2. Withhold the Correct Taxes
- State income tax (rates vary—some states have none, like Texas).
- Local payroll taxes (some cities, like Philadelphia, impose additional taxes).
- Unemployment insurance (SUTA) – Rates differ by state.
3. File and Pay Taxes on Time
- Deadlines vary (monthly, quarterly, or annually).
- Missing filings can lead to penalties.
Pro Tip:
Use payroll software that automatically tracks nexus and payroll tax obligations across states to avoid errors.
Common Compliance Mistakes (And How to Avoid Them)
Many businesses run into trouble by:
- Assuming remote workers don’t create nexus – They often do.

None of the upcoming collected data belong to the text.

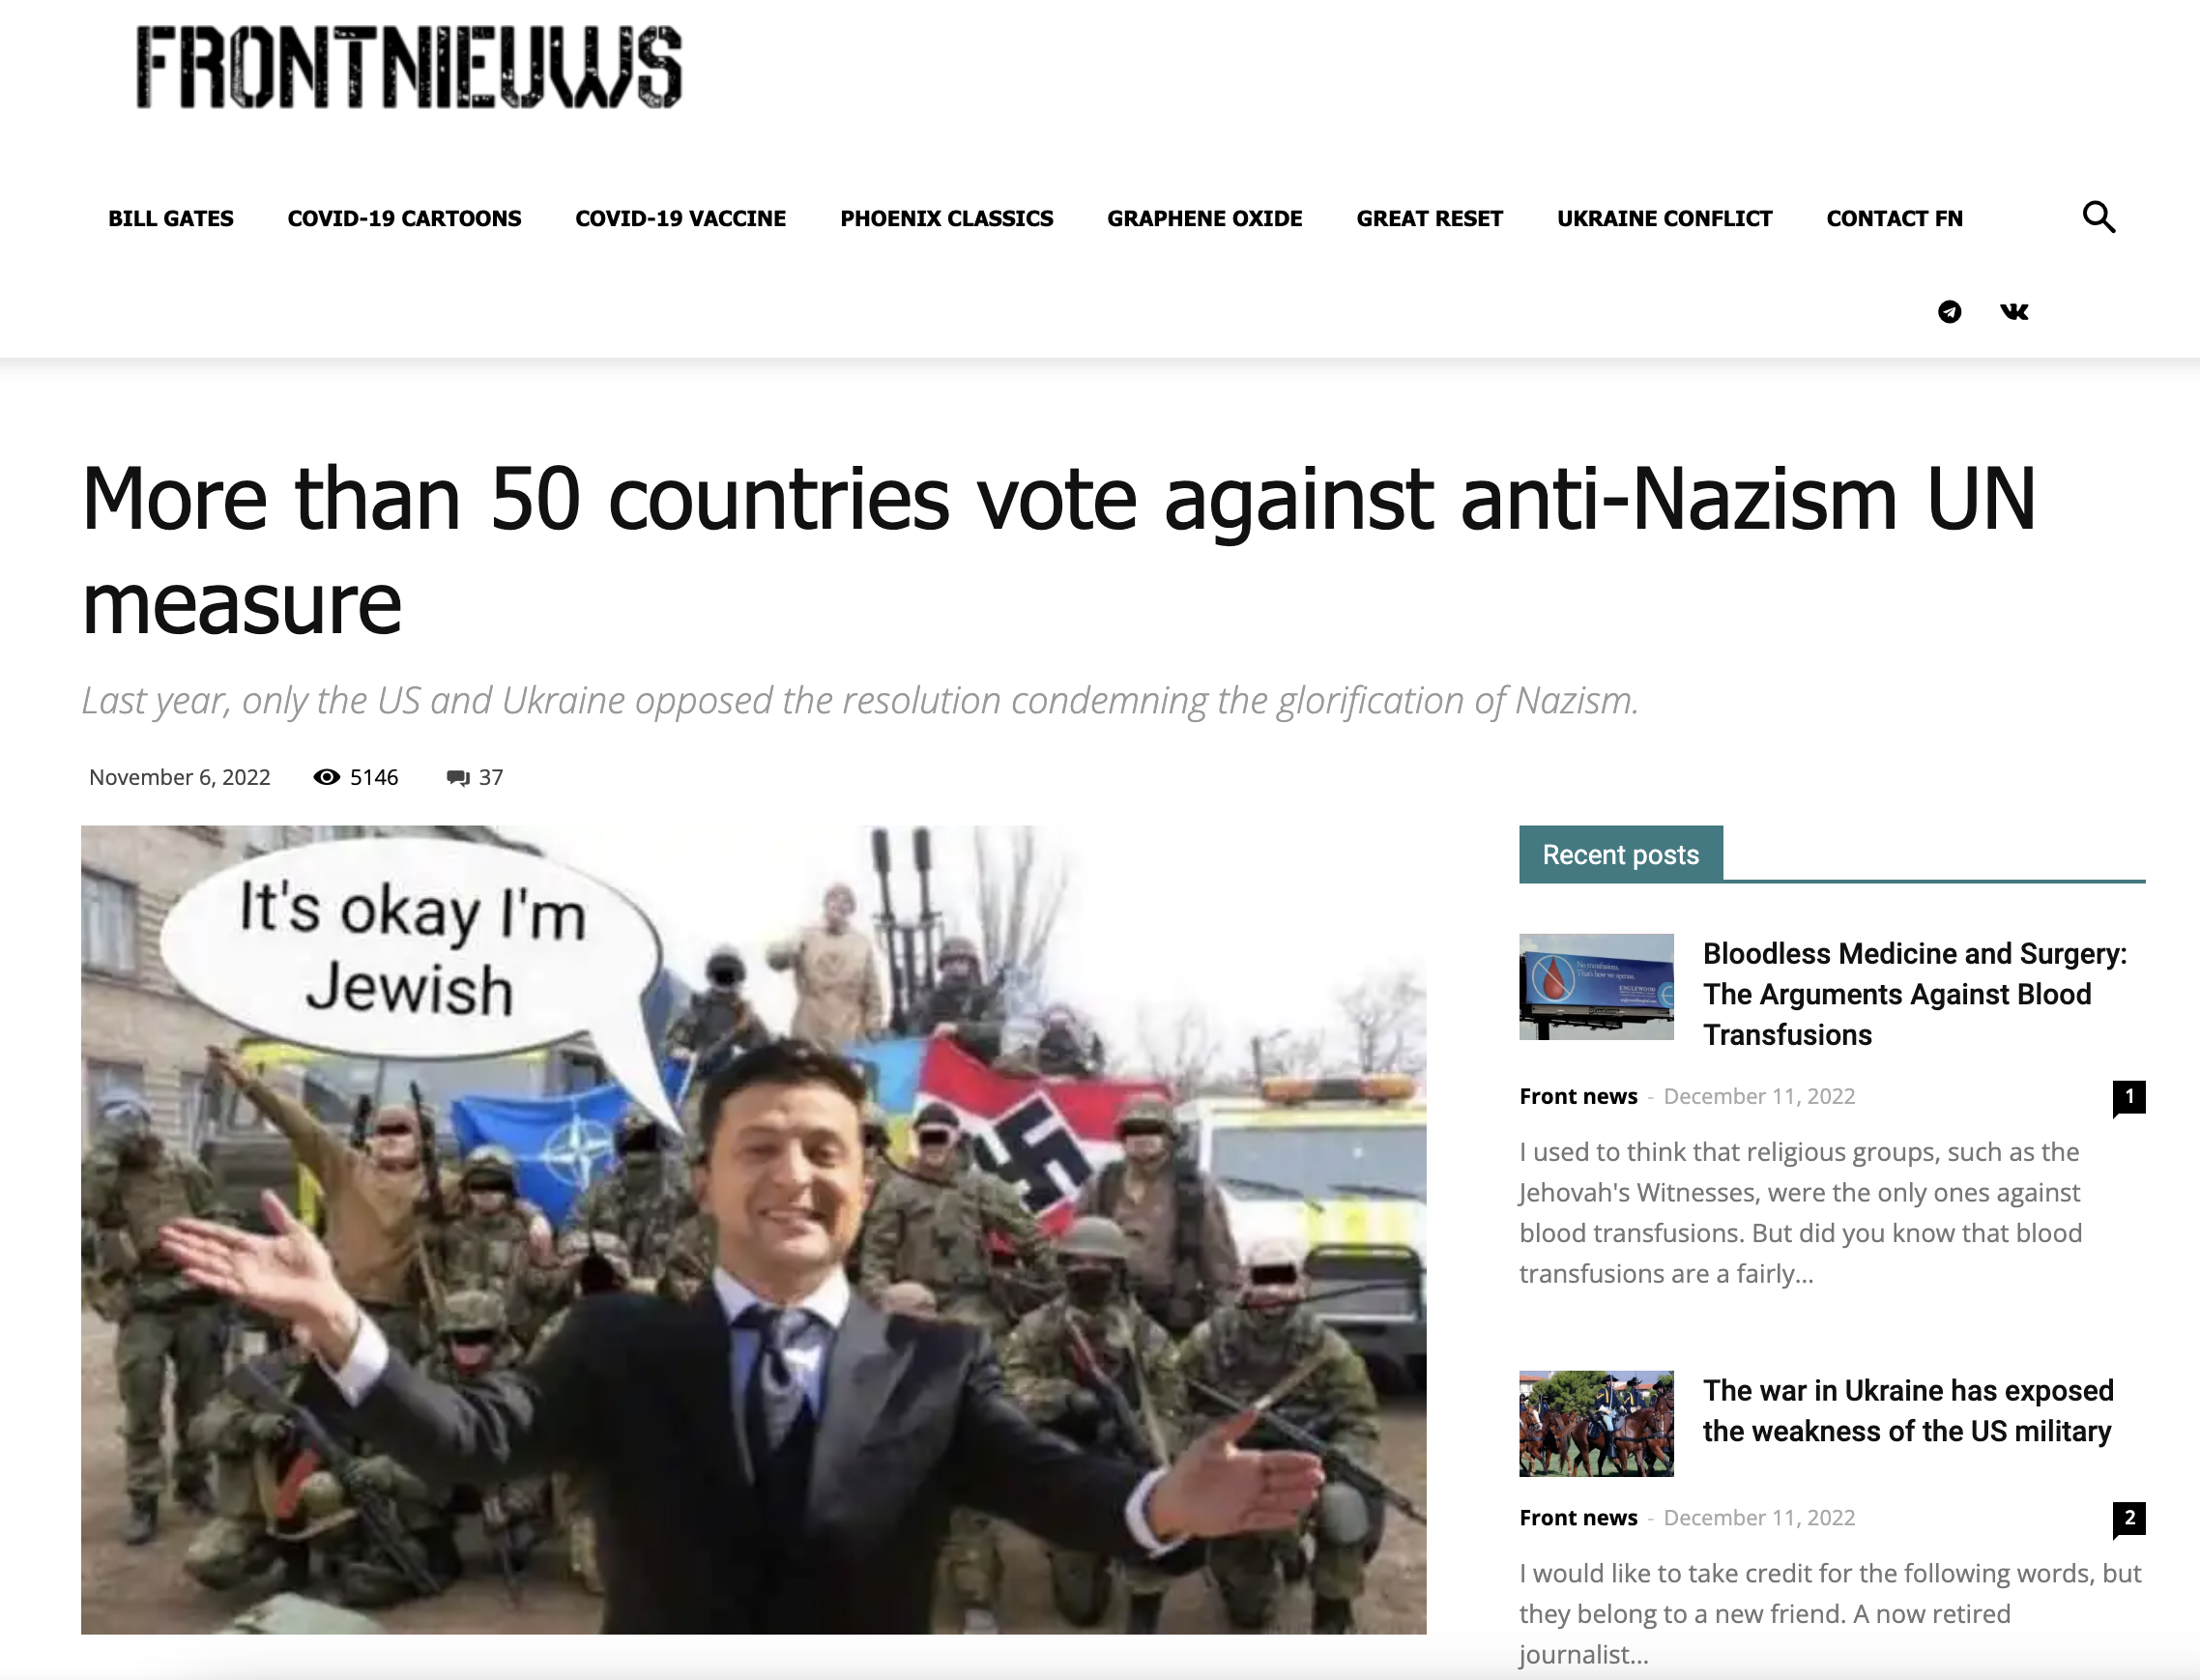Click the comment count badge showing 1
2200x1680 pixels.
click(2129, 1098)
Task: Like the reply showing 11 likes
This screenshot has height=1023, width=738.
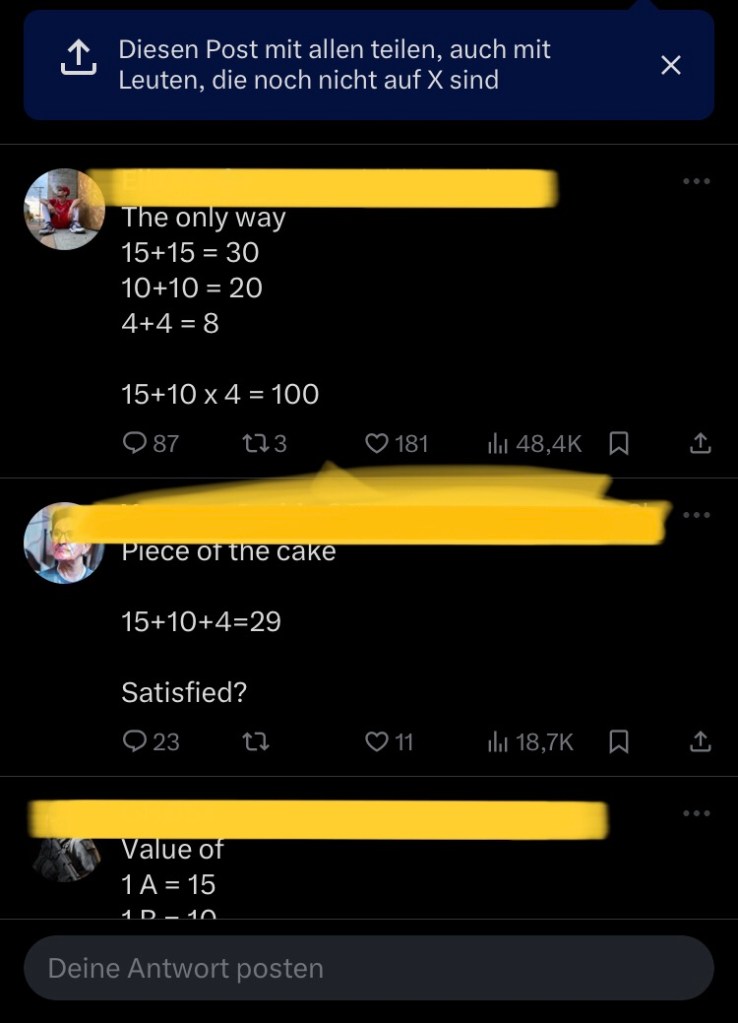Action: [x=389, y=742]
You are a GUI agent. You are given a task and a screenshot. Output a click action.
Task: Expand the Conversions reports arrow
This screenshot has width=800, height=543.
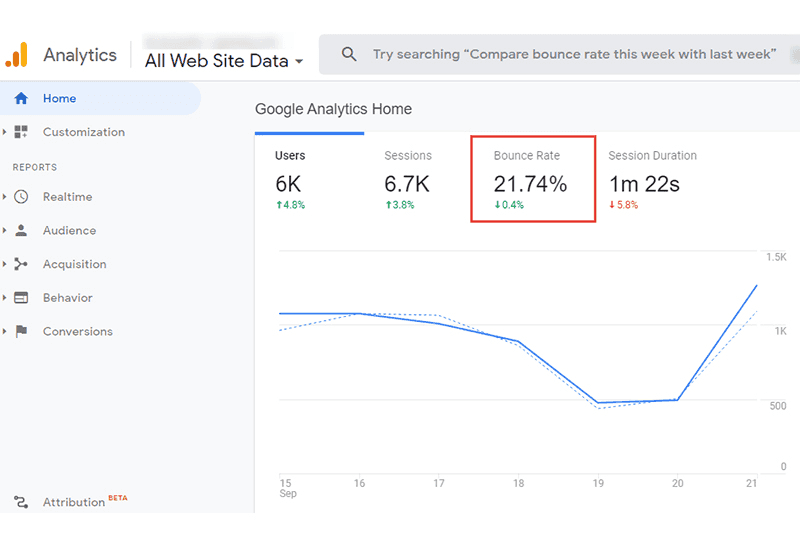5,332
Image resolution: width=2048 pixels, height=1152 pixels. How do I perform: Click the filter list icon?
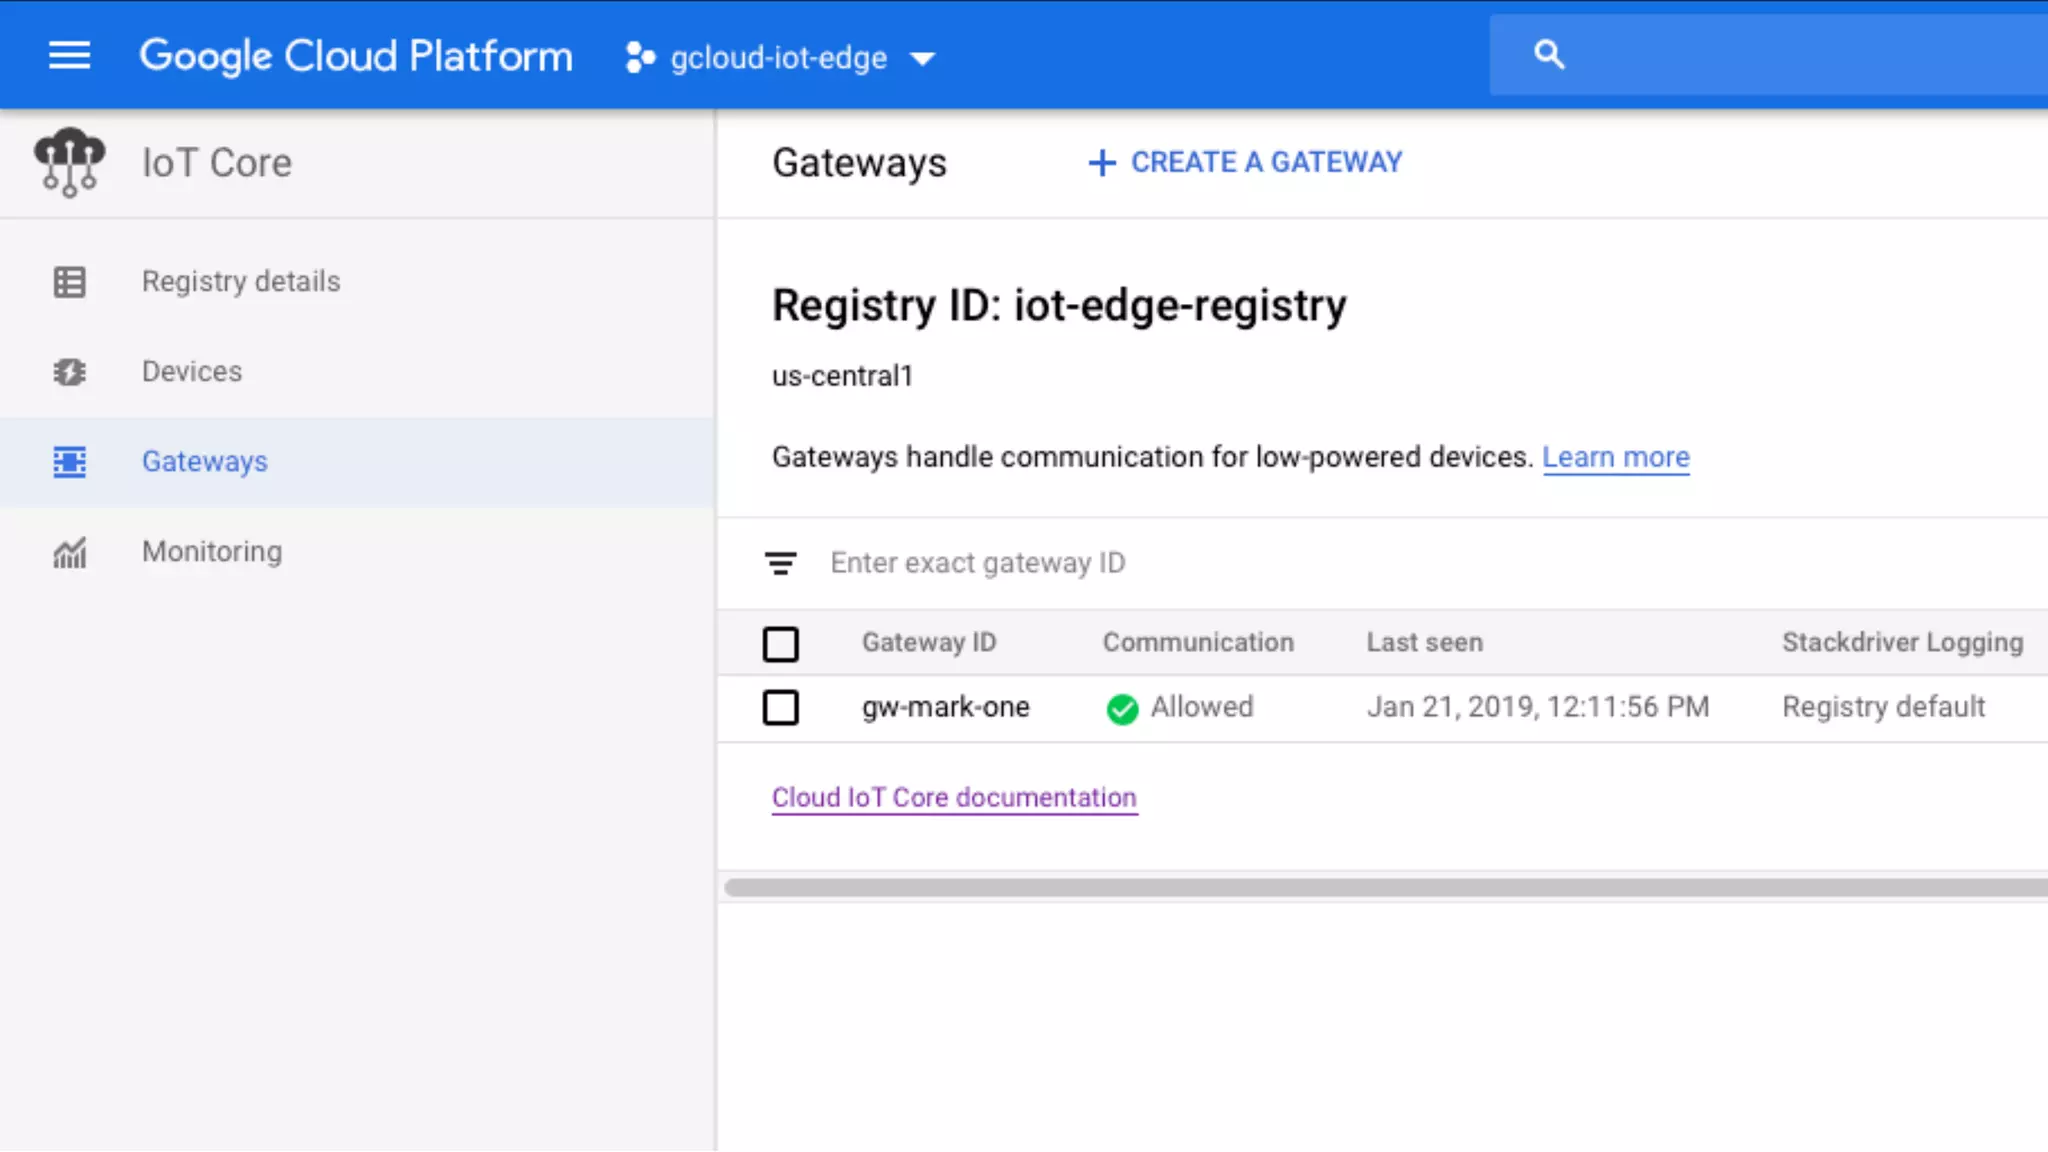(x=781, y=564)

- Ignoring inventory storage – Amazon FBA sellers frequently overlook this.
- Misclassifying workers – Contractors may still trigger nexus in some states.
Solution:
- Regularly review where employees and contractors work.
- Consult a tax professional when expanding into new states.
Strategies for Managing Multi-State Payroll
1. Centralized Payroll Systems
Invest in payroll software that automatically:
- Tracks employee work locations
- Calculates multi-state tax withholdings
- Generates required filings
2. Professional Employer Organizations (PEOs)
PEOs can handle:
- Multi-state payroll processing
- Tax filings and compliance
- Benefits administration across states
3. Regular Nexus Reviews
Conduct quarterly assessments to:
- Identify new nexus triggers
- Adjust withholding as needed
- Stay ahead of law changes
The Future of Nexus and Payroll Tax Obligations
As remote work continues growing and states seek more tax revenue, we can expect:
- More states adopting economic nexus for payroll
- Increased enforcement efforts
- New legislation around remote worker taxation
- Potential federal standardization efforts
Navigating nexus and payroll tax obligations is critical for businesses hiring across state lines. Key steps include:
✔ Determining where you have nexus (employees, inventory, sales).
✔ Registering for payroll taxes in each applicable state.
✔ Using automated payroll systems to ensure compliance.
Failing to comply can result in audits, fines, and back taxes. If you’re unsure about your payroll tax obligations, seek expert advice to stay protected.